### Listed records ###

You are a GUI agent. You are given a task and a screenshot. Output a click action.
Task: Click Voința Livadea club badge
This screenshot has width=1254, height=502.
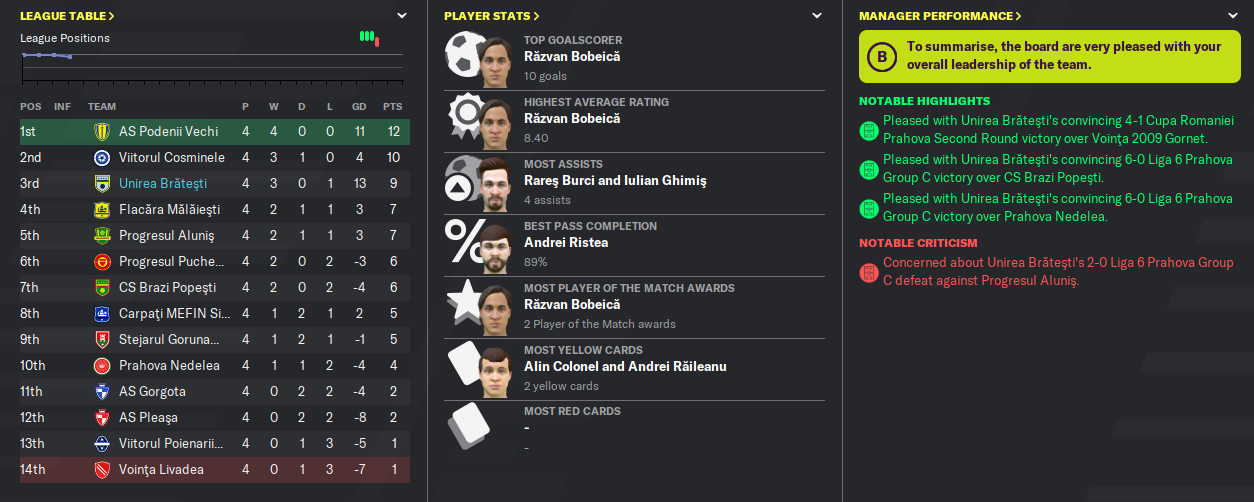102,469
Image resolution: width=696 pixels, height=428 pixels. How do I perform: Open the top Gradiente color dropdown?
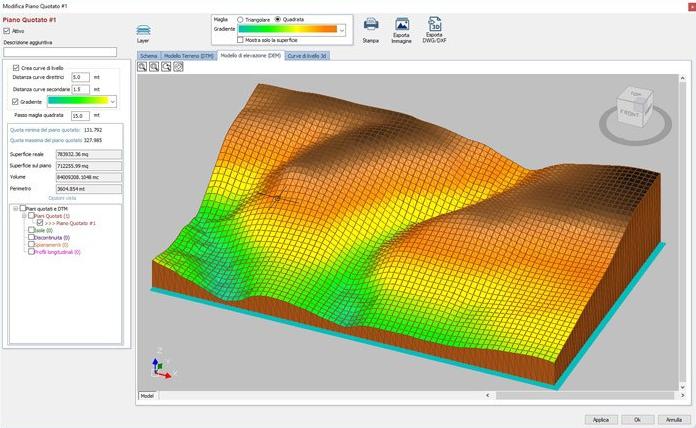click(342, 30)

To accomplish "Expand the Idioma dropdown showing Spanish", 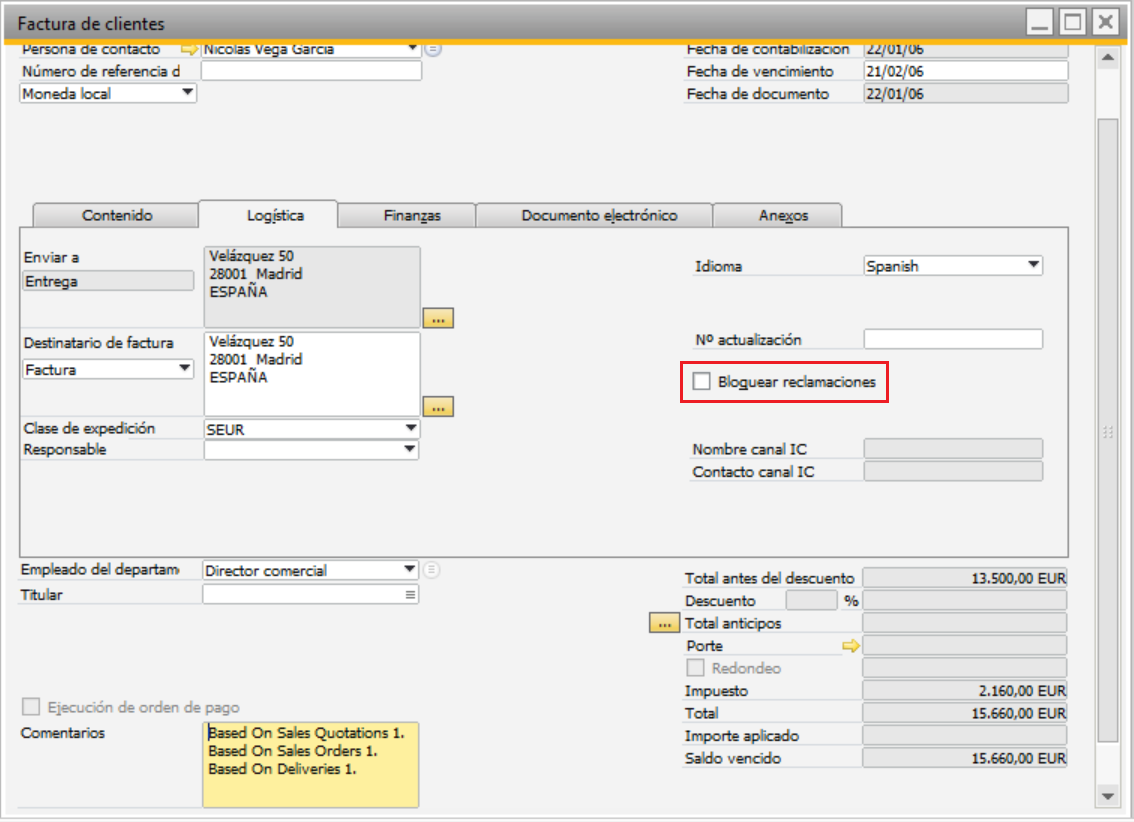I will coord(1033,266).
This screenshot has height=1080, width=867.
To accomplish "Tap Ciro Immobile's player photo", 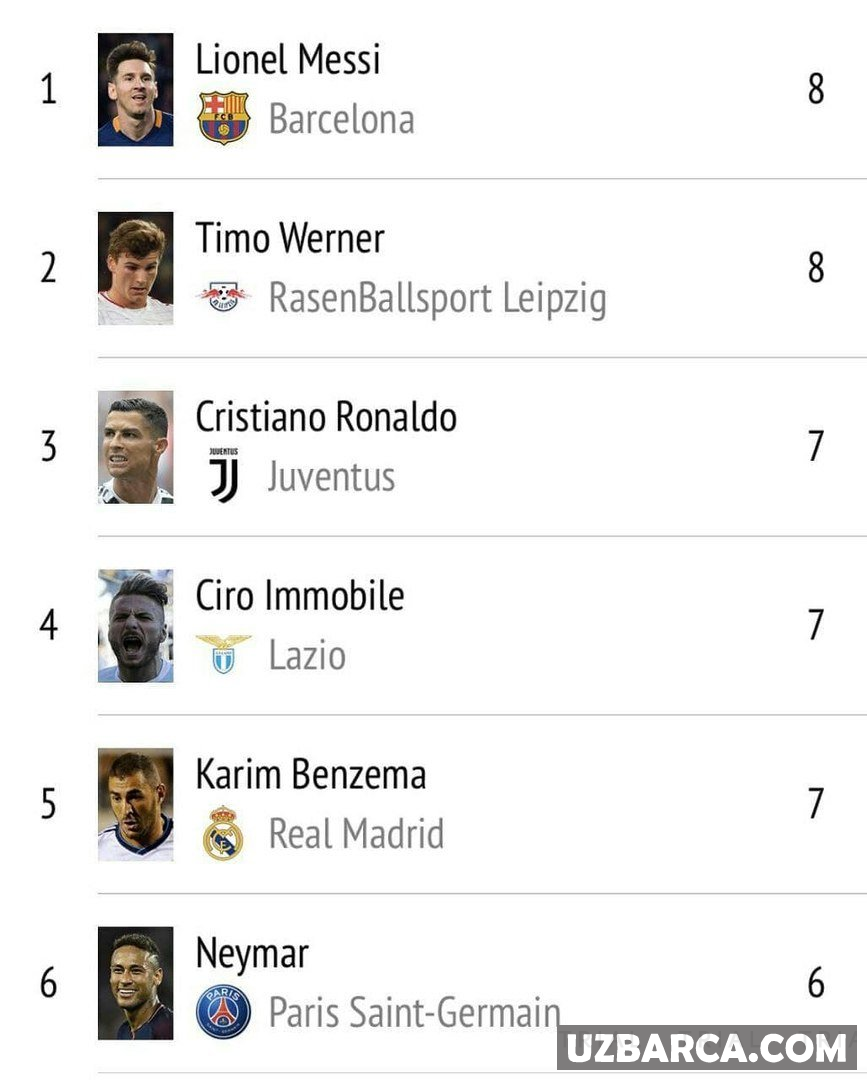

###
### Listed records ###

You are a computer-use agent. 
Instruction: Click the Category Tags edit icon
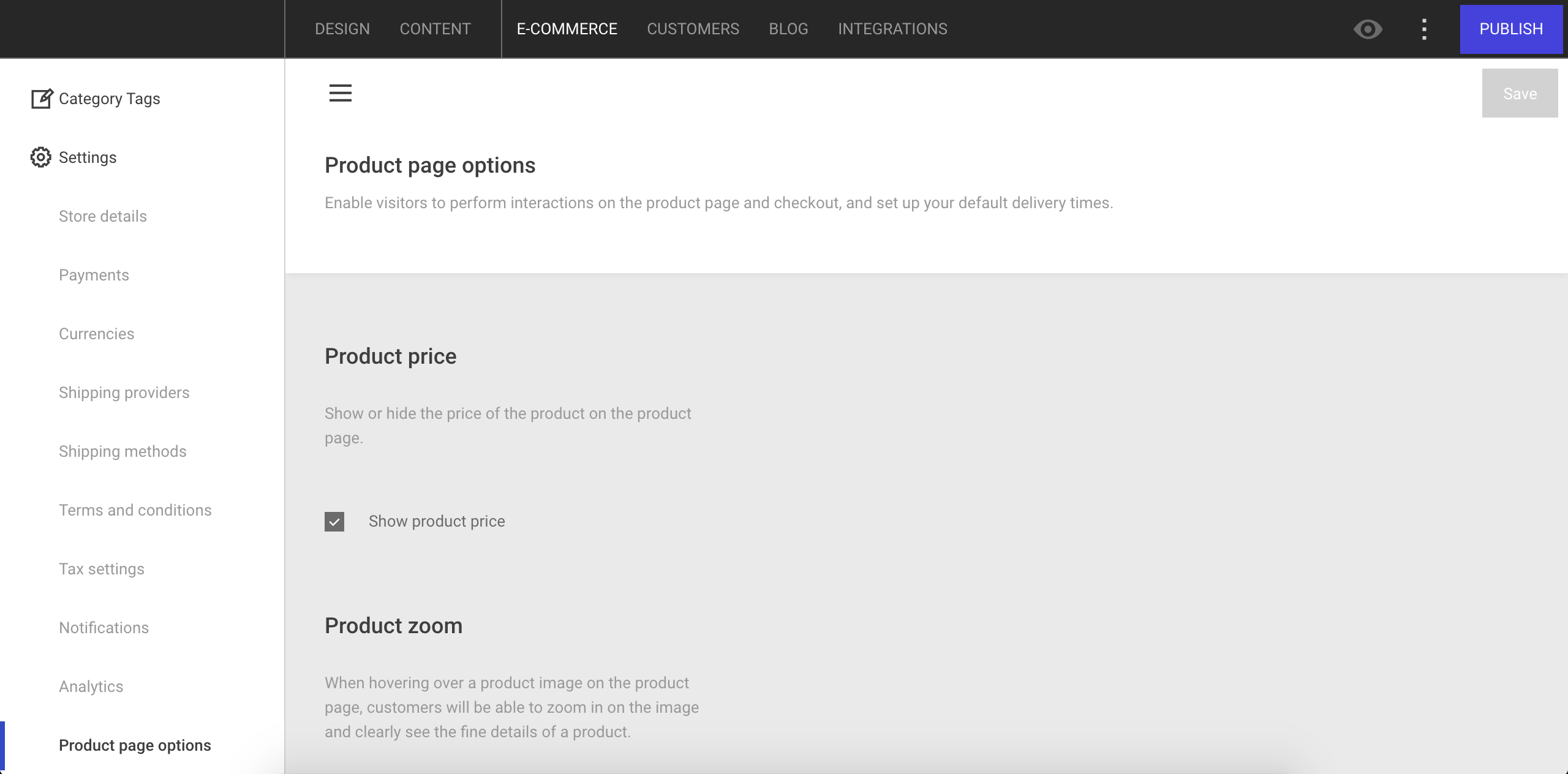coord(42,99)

###

Please give again everything from the line containing "This screenshot has height=1080, width=867." down to the line containing "Ciro Immobile's player" in the records above, leaving out the pictures.

* Answer for the task:
This screenshot has height=1080, width=867.
To accomplish "Tap Ciro Immobile's player photo", 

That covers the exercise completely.